An Interview with S R Ramakrishna

S R Ramakrishna was with the Deccan Herald for eight years and later was a professor at the Asian College of Journalism. He now runs The Music Magazine.com (http://www.themusicmagazine.com/) He has composed music for plays, tele-films and films. He plays the harmonium and has been accompanying Hindustani vocalists.

Q.What is the function of music in films?
A. Good composer makes music a subtext. It is used to highlight, underline the situation in the narrative adding the aural effect to the existing visual. Music can also create multiple narratives by underlining or juxtaposing the visual narrative.

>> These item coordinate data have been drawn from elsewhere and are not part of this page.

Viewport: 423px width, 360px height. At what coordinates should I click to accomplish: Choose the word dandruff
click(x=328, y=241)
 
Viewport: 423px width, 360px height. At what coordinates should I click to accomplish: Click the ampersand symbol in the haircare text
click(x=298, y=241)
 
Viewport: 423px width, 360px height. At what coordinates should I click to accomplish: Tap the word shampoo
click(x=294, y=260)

Q. Can music also restrict other narratives from emerging?
A. Yes. It is possible that music restricts multiple narratives from emerging. In fact, that is why parallel cinema is weary of music. They consider it an interference.

Q. How do Indian films approach music?
A. Indian film music is very unique, may be because it came up to be an extension of the theatre. So the dance and music. Whereas Hollywood would consider such films musicals. In India, a film would be a musical if it spoke of music.

Q. How do you differentiate classical music from film music?
A. Film music underlines/downplays emotion. It has a specific purpose. Whereas classical music is self-contained and has an indeterminate meaning. The raga, the alaap is all abstract. While classical music might be considered pure, film music is applied. Film music is another kind of challenge.

Q. Tell us about your compositions.
A. I am more with the Hindustani music. I have composed for the plays of T Prasanna, B Jayashree, Iqbal Ahmed and others, and also for Kasarvalli's films. I have a fascination for textual experiments.

Q. How do you see the current trends in music?
A. The arrival of the sequencer has brought about a great change. The Keyboard has displaced musicians. The whole effort of learning Veena or violin for long years, the physically playing of it is all lost. The Keyboard merely has to change switches and sounds of violin, veena or guitar can emerge. I still feel there is a lot to the natural sound than the synthesized sound.
Another fascinating aspect of the songs Bollywood makes is that the whole film is actually financed by the money the songs make. The songs are released much before the film and they actually fetch the money required for the shooting of the film. And there are other media that travel into cinema.
We previously had studios only in Madras and Bombay but now they are everywhere. This kind of decentralization has made a difference. Indian film music today is unorthodox. The breaking of the grammar of the a raga, usage of disparate instruments are common. The Middle Eastern goes with the violin and there are the counters that go against the melody itself, thereby adding to the texture of the music. Folk, jazz, pop all constitute Indian film music. This way it is highly evolved.
There was this divided composition and multiple authorship. The person who composed tunes was different from the arranger. Today there is a whole lot of importance to the arranger who knows western music and the composer is usually good at the Indian classical forms.
The Sound of Music is a musical, Hollywood is not familiar with the idea that heroes can break into songs. Strangely when Bond movies are made into Kannada or Hindi, songs are added. This idiom of the song is very popular, everybody can relate to it. Everyone knows they are unreal but still it is widely accepted. It all depends on where you stand.
To me, songs make sense outside the context of the film also. The poetry and the compositions of Shankar-JaiKishen, Illayaraja, S D Burman are sound and have things to say apart from the film.

Q. There is this view that parallel cinema always uses a traditional kind of music!
A. Great change is happening regarding this. With the economics and the saleability gaining so much importance film-makers largely bank on film songs. Film-makers like Sham Benegal and Govind Nihlani are taking to A R Rehman, which will be considered unusual.

Q. Tell us about your TheMusicMagazine.com.
A. Being very passionate about music, and writing about music are different things. Writing about music is even enjoyable.We are a close-knit team. We have been receiving unexpected morale boosting from many, this has kept us going. The BBC recently did a story and said that TheMusicMagazine.com was the best among its contemporaries. The Britannica listed it as one of the best websites on music. Ehsaan and Chitra wrote in, and Shuba Mudgal spoke of us on an M-TV program, taking us all by surprise.